The U.S. Senate ended more than a year of gridlock Wednesday when it voted to lower interest rates for students taking out loans this fall.
Interest rates for federal loans will sit at 3.9 percent this year, and can increase up to 8.25 percent for undergraduates and 10.5 percent for parents. The rates will be reset annually based on the market.
The bipartisan measure was approved 81-18, and will affect about 11 million borrowers, the Obama administration estimated.
The deal reverses the July 1 fee hike, which doubled interest rates to 6.8 percent after senators failed to reach a deal before the deadline. Some Democrats, including Sen. Elizabeth Warren, D-Mass., opposed the bill and said ending the fixed-rates meant that students would be used “to generate profits for the government.”
The House passed a bill last month, which also tied rates to the U.S. Treasury borrowing rate but did not include the rate cap advocated for by Senate Democrats. Still, the White House and House Majority Leader Rep. John Boehner, R-Ohio, praised the agreement as bipartisan.

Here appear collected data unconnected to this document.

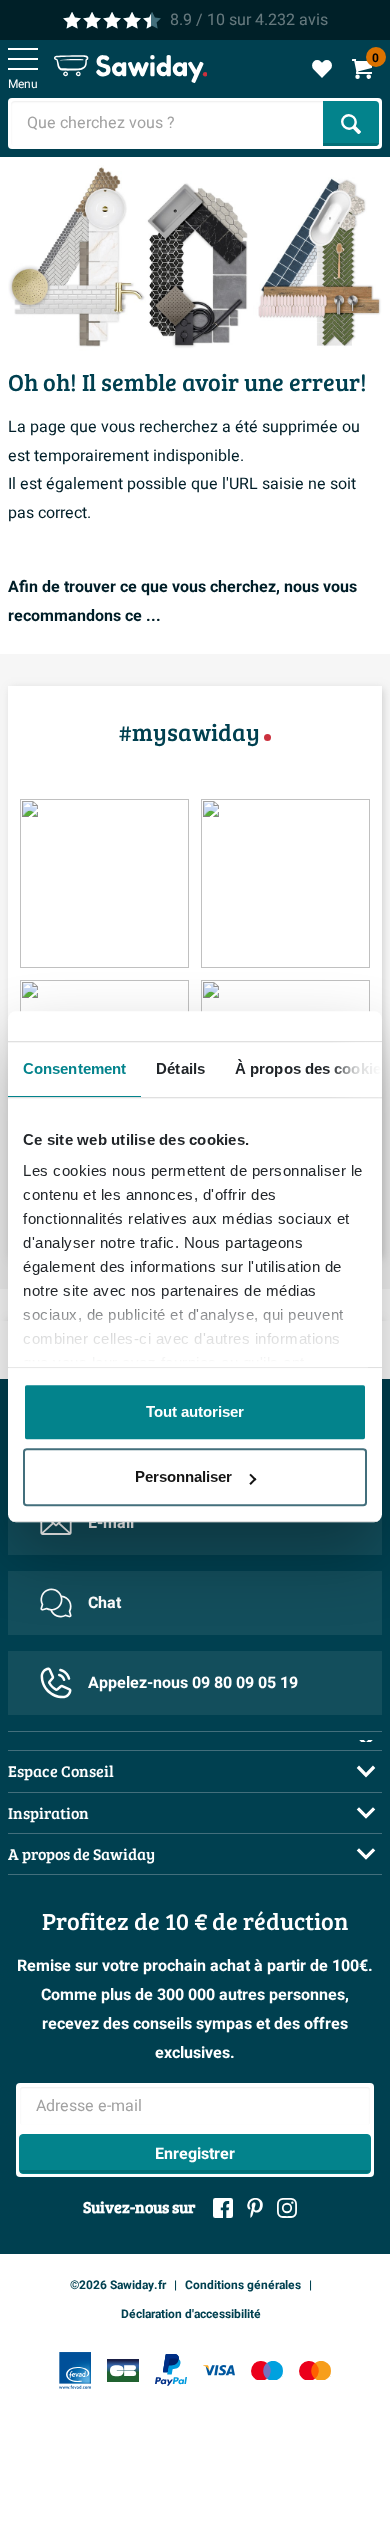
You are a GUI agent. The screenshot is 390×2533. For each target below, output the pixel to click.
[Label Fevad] (75, 2370)
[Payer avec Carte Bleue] (123, 2370)
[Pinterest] (255, 2208)
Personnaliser (183, 1476)
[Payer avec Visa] (219, 2370)
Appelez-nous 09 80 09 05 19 (193, 1683)
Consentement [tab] (74, 1068)
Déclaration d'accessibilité (191, 2314)
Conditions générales (243, 2285)
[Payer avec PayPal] (171, 2370)
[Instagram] (287, 2208)
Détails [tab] (180, 1068)
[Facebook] (223, 2208)
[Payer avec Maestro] (267, 2370)
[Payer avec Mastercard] (315, 2370)
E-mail (111, 1523)
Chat (104, 1603)
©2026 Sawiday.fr (118, 2285)
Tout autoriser (195, 1411)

“A victory indeed, and one that shows when we have common ground, we should seize it on behalf of the people we serve,” Boehner’s office wrote in a statement.
The student loans battle has stretched since last summer, when Congress reached a last-minute deal to avoid doubling the rates on subsidized and unsubsidized Stafford loans.
Obama, who said the law would save undergraduates an average of $1,500, also applauded the move as a “major victory.”